Ajet Shehu (born 31 December 1990) is an English retired footballer who played as a centre-back.

==Career==

===Early career===
Shehu was born in Rahovec, modern day Kosovo, but moved to England with his family as a child to escape the conflicts in the Balkans, settling in West London. He attended Islington Arts and Media School, where he was part of the school team that won the Camden and Islington Cup in 2005, and where he caught the attention of scouts from Barnet who eventually signed the player to their academy. During his time at college he studied BTEC Sports, and he also joined an agency called Protec who offered Ajeti trials with Reading, Watford and Tottenham Hotspur.
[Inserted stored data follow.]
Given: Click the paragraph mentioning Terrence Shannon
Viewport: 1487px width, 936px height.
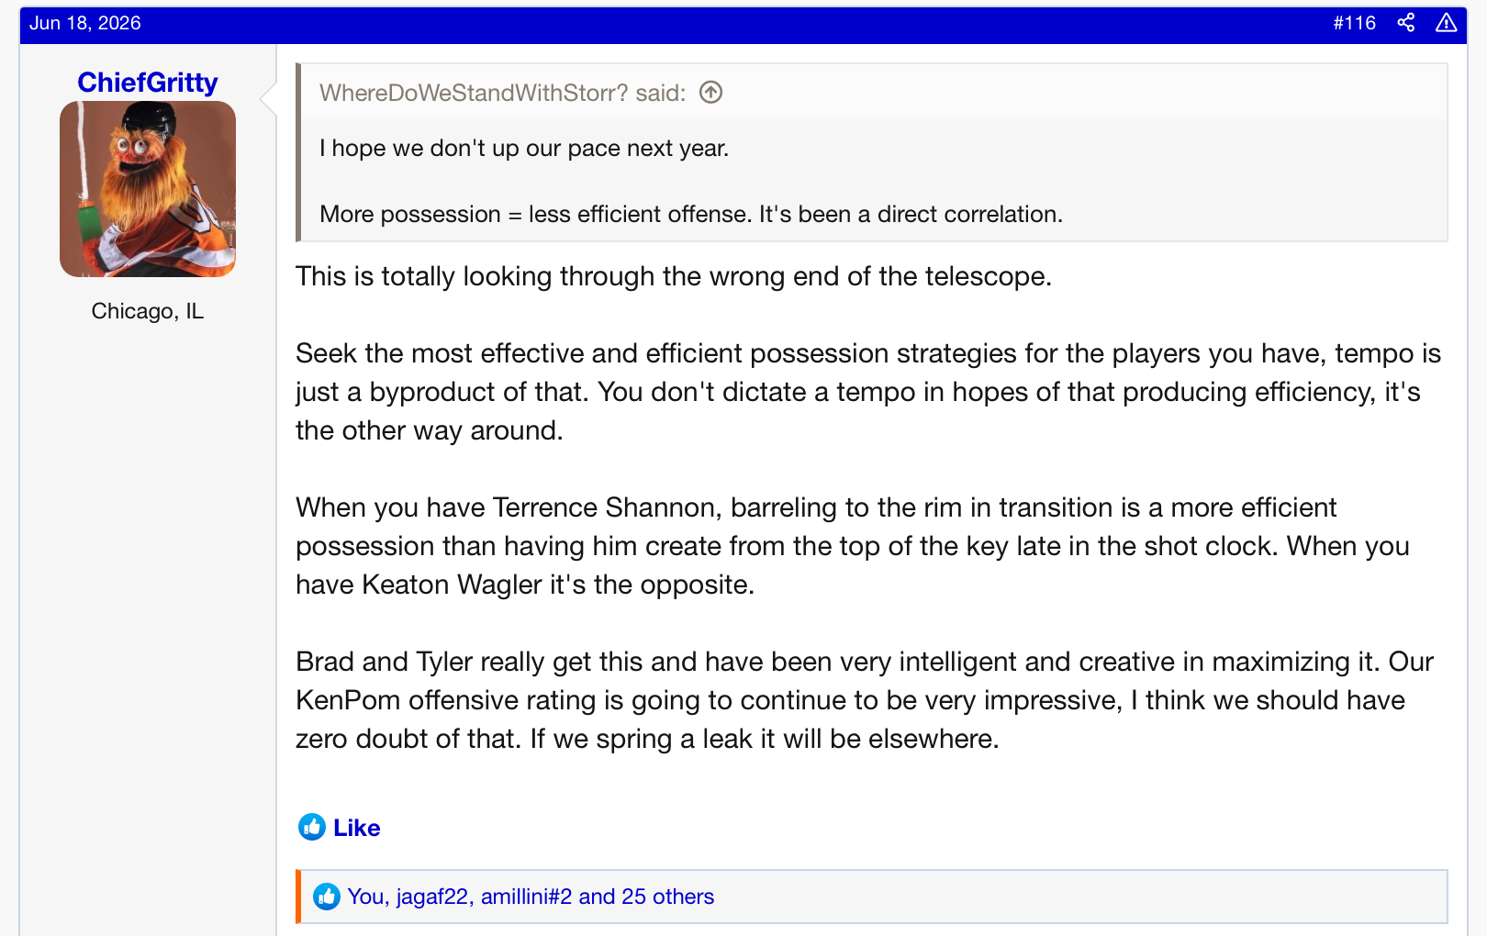Looking at the screenshot, I should [x=853, y=546].
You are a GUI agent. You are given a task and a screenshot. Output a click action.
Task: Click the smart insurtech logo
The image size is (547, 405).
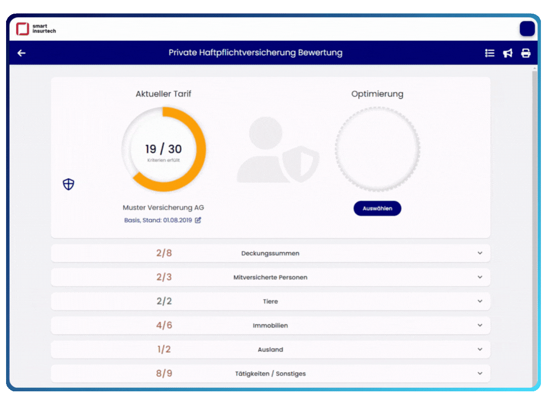35,29
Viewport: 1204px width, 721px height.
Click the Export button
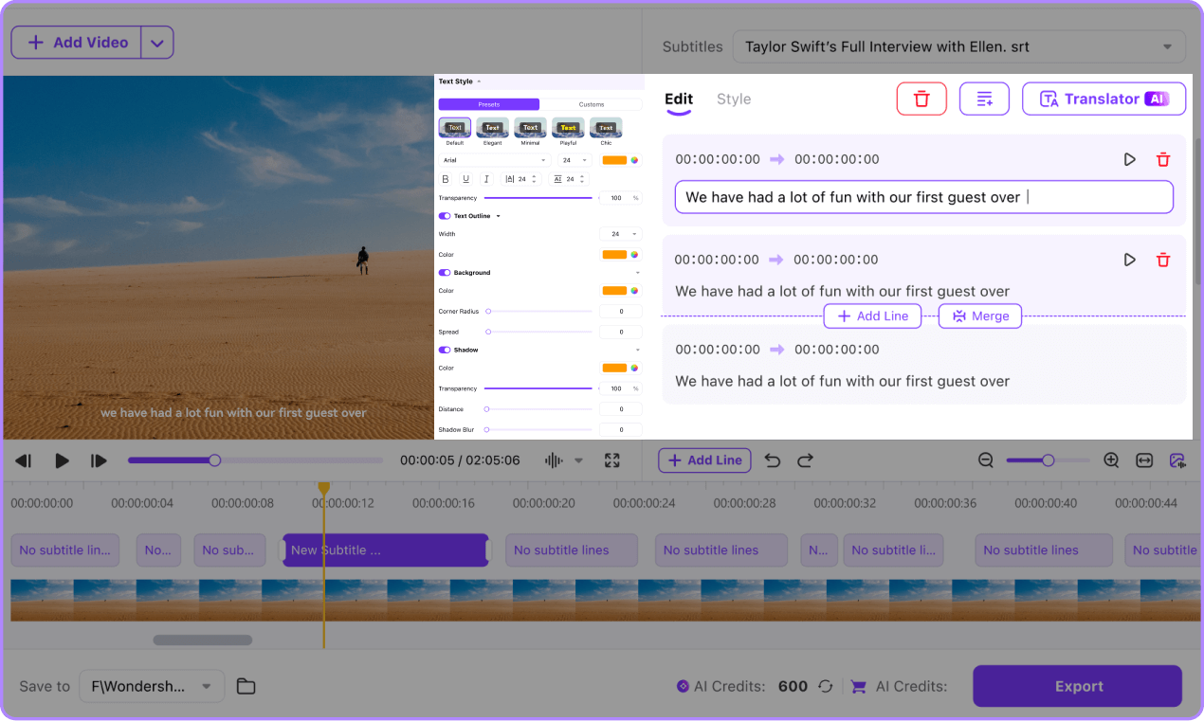pos(1077,686)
He decided to join Tottenham full-time and signed a two-year contract in 2007, but after only a handful of games for the club's academy and joined Norwich City under-18s on loan in 2007, before also being loaned out to Leyton Orient's under-18s. He also had loan spells at non league sides Leatherhead, Staines Town and Ware during his time at Tottenham, as well as going on trial with Cheltenham Town in April 2009 after begin told he would not be offered another contract by Tottenham, before also going on trial with Aldershot Town at the end of the 2008–09 season.

===Post Tottenham===
Ajeti joined League Two side Cheltenham Town on a non contract basis in the summer of 2009 following his release from Tottenham, but he failed to make an appearance for the club during his short spell.

By September 2019, he had retired.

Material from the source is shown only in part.